● Written request 1
In the records, starting with the line with "Task: Click the blue" and going on through the line with "will tap(379, 389).", rename "gear" to "cog". Give those lines again with nothing else changed.

# Soundiron's new Brass library



## Wibben (Jul 15, 2015)

Has anyone checked this out yet? Sounds nice 
http://soundiron.com/products/symphony-series-brass-collection


----------



## Tatu (Jul 15, 2015)

Impressive set of articulations and impressive ensembles (+ solos). Waiting for some more walkthroughs


----------



## Vin (Jul 15, 2015)

Fantastic GUI.


----------



## Jimmy Hellfire (Jul 15, 2015)

Wow, lots of brass coming out lately. Spitfire Phalanx, VSL Dimension Brass 2 (covers some different ground though), Soundiron and Impact Soundworks coming out with their libraries simultaneously, and 8Dio also has something coming up. This is gonna be interesting!


----------



## Wibben (Jul 15, 2015)

After watching the videos I have to say, they've really stepped it up with the visuals. I've always liked soundiron, but their interfaces have always felt a bit cartoony. This release though, really beautiful and classy UI art. I know it shouldn't matter, but really nice art can be very inspiring.. Maybe I'm weird


----------



## Guy Rowland (Jul 15, 2015)

Huh - Native Instruments collab. Komplete 11 Ultimate suddenly seems more interesting.


----------



## Rob Elliott (Jul 15, 2015)

● Written request 2
Go on with the forum thread about Soundiron's new brass library, picking up after its last line.

Saved entries
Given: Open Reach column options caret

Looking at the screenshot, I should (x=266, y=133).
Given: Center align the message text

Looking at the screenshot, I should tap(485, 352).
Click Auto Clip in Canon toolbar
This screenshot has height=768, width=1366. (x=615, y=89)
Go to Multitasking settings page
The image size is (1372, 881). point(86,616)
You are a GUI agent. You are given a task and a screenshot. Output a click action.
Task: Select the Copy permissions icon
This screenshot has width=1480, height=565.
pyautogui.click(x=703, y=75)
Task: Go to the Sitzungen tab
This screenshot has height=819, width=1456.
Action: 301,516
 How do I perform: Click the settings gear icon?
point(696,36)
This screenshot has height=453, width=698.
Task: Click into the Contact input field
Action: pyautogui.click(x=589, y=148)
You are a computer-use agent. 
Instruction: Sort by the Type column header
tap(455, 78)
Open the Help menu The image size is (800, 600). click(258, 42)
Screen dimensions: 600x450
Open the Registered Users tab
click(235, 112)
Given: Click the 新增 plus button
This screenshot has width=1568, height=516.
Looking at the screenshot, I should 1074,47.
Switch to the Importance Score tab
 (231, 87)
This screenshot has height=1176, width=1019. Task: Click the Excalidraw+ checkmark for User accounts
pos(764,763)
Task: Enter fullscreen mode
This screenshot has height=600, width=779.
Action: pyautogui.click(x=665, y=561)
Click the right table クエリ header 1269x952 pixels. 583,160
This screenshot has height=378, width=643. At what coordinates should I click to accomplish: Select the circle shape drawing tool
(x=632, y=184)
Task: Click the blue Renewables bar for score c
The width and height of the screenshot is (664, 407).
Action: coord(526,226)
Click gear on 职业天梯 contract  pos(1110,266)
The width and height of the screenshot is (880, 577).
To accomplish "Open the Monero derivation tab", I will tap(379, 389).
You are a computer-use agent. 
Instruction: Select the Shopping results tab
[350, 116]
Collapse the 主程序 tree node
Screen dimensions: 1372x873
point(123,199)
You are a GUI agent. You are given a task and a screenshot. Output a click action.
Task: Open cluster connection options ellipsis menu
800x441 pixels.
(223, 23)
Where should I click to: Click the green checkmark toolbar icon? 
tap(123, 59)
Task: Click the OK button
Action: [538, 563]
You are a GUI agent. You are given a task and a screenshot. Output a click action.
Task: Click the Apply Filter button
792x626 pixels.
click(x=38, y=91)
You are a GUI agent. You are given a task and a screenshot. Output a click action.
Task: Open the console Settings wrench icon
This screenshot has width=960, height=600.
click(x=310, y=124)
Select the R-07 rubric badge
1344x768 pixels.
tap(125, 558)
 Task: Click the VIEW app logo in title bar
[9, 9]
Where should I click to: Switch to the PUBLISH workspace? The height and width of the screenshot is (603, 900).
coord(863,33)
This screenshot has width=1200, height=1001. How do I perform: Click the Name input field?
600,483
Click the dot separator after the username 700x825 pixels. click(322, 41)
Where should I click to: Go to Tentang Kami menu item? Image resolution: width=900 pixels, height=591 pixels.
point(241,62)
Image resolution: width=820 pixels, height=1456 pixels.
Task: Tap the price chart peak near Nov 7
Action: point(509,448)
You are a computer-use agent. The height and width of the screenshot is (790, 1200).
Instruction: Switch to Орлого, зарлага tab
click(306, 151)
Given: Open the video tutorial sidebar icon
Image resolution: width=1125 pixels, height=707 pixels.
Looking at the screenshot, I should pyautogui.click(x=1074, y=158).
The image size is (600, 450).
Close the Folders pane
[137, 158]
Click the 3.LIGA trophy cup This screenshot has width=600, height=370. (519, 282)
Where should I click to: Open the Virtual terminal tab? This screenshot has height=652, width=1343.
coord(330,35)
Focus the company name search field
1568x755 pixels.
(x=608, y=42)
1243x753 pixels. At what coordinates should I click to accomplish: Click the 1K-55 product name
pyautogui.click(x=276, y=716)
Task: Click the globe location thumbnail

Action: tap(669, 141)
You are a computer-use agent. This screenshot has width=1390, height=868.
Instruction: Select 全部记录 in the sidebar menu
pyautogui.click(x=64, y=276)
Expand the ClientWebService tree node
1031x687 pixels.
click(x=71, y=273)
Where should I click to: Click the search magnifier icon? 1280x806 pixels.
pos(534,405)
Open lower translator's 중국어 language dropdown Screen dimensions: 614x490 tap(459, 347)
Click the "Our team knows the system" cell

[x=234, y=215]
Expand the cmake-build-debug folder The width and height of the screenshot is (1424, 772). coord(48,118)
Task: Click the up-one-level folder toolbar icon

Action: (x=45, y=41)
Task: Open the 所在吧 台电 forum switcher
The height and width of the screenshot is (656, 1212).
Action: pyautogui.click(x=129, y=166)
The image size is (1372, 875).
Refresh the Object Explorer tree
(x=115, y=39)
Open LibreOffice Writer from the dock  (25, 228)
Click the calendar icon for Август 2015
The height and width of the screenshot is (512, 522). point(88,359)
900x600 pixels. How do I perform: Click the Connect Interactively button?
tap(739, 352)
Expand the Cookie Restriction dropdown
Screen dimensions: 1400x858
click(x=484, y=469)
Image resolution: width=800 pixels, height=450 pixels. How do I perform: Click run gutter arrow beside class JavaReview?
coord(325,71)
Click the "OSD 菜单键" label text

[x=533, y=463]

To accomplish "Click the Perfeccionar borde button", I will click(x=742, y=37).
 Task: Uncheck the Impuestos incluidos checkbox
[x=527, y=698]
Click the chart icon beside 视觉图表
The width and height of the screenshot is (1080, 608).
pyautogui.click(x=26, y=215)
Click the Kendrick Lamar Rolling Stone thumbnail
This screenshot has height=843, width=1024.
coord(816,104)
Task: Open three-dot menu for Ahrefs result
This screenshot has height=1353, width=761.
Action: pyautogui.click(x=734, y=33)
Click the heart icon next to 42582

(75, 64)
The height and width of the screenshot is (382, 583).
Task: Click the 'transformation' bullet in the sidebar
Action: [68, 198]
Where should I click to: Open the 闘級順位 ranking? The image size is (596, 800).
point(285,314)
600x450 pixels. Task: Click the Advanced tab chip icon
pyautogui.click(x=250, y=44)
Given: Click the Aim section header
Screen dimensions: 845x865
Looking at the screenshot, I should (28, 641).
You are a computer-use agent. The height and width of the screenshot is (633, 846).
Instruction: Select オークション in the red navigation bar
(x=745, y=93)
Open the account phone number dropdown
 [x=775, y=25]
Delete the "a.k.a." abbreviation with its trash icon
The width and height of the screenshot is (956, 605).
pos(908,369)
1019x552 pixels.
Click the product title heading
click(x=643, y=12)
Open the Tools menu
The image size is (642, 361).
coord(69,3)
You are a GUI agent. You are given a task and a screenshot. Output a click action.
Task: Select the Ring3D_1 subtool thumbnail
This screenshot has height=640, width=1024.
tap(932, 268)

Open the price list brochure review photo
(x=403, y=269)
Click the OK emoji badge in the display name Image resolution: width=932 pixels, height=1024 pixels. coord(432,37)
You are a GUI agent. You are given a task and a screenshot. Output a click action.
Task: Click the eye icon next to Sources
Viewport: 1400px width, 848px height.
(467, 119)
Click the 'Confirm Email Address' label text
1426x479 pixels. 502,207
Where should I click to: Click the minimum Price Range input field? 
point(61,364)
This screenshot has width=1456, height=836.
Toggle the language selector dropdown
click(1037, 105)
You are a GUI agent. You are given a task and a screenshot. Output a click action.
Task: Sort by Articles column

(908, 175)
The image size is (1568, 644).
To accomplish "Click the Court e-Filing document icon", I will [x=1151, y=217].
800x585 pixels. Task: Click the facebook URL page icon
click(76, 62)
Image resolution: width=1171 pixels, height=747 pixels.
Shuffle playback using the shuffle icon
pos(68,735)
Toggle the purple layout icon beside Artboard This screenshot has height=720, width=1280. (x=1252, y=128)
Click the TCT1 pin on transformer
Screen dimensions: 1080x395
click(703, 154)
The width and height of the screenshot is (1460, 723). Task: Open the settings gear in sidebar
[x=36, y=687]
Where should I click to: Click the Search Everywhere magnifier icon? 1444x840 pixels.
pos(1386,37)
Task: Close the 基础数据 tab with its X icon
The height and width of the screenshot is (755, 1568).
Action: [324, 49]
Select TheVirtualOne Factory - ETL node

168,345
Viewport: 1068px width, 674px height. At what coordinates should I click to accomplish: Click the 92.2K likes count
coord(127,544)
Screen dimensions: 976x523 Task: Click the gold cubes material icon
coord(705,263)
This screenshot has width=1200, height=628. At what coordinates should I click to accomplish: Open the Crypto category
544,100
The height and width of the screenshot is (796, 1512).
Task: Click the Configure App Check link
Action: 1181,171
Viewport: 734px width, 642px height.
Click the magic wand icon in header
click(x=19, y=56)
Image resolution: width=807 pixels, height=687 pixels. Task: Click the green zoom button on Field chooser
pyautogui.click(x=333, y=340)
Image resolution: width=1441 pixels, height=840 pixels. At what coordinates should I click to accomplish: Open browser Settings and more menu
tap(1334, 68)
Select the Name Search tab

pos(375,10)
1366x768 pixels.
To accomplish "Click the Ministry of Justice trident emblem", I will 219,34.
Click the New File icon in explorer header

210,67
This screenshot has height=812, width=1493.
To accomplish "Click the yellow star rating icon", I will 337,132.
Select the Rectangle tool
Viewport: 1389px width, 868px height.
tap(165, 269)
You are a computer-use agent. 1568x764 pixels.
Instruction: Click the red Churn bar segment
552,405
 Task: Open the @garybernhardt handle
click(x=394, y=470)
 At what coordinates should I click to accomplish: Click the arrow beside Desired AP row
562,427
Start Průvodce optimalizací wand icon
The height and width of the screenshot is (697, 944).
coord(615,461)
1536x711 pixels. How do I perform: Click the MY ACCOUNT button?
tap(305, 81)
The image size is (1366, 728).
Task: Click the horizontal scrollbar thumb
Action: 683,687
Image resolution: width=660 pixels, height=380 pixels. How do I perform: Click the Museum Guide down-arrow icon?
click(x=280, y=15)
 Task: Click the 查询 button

● Output 1
Task: Click the blue Renewables bar for score c
The width and height of the screenshot is (664, 407).
Action: coord(526,226)
Click cog on 职业天梯 contract  pos(1110,266)
The width and height of the screenshot is (880, 577).
To accomplish "Open the Monero derivation tab", I will tap(379, 389).

● Output 2
Sounds good but also interested in more detailed walk-thru's on patches.


----------



## tomaslobosk (Jul 15, 2015)

UI indeed is amazing and uncluttered, however IMHO nothing beats Hollywood Brass and Cinebrass in terms of recordings.


----------



## Guy Rowland (Jul 15, 2015)

Rob Elliott said:


> Sounds good but also interested in more detailed walk-thru's on patches.



Yup, that would be good. Looks terrific from the screenshots in terms of how its set up - similar to the other recent NI releases like Session Horns Pro, which I love. Very intuitive, customisable, playable.

Track 2 here - The Chase - http://www.native-instruments.com/e...al-cinematic/symphony-series-brass-collection . Whoa.

(EDIT - 7 as well)


----------



## FriFlo (Jul 15, 2015)

Hell, I am worried about NI writing multiple times "stakkato" on their website ... well, in these times I suppose we have to get used to incompetence like that!
But except for that, it really sounds interesting and a very good deal opposed to the spitfire stuff that seems less detailed for way more money. If this is within Komplete 11, it is gonna be a no-brainer for sure. Like to see a detailed walkthrough, but NI usually doesn't do these ... hopefully soundiron themselves. This could sweeten the time waiting for Berlin Brass a lot!


----------



## Assa (Jul 15, 2015)

Guy Rowland said:


> Track 2 here - The Chase - http://www.native-instruments.com/e...al-cinematic/symphony-series-brass-collection . Whoa.



That is indeed a very impressive demo...would like to know who is the artist, but can't find a name there. Some of the demos are really nice, can't wait to see a walkthrough


----------



## JunoVHS (Jul 15, 2015)

Hi everyone, Spencer with Soundiron here - we have a few walkthrough videos on our Youtube channel, and we're working on more as we speak!

- Spencer


----------



## Brendon Williams (Jul 15, 2015)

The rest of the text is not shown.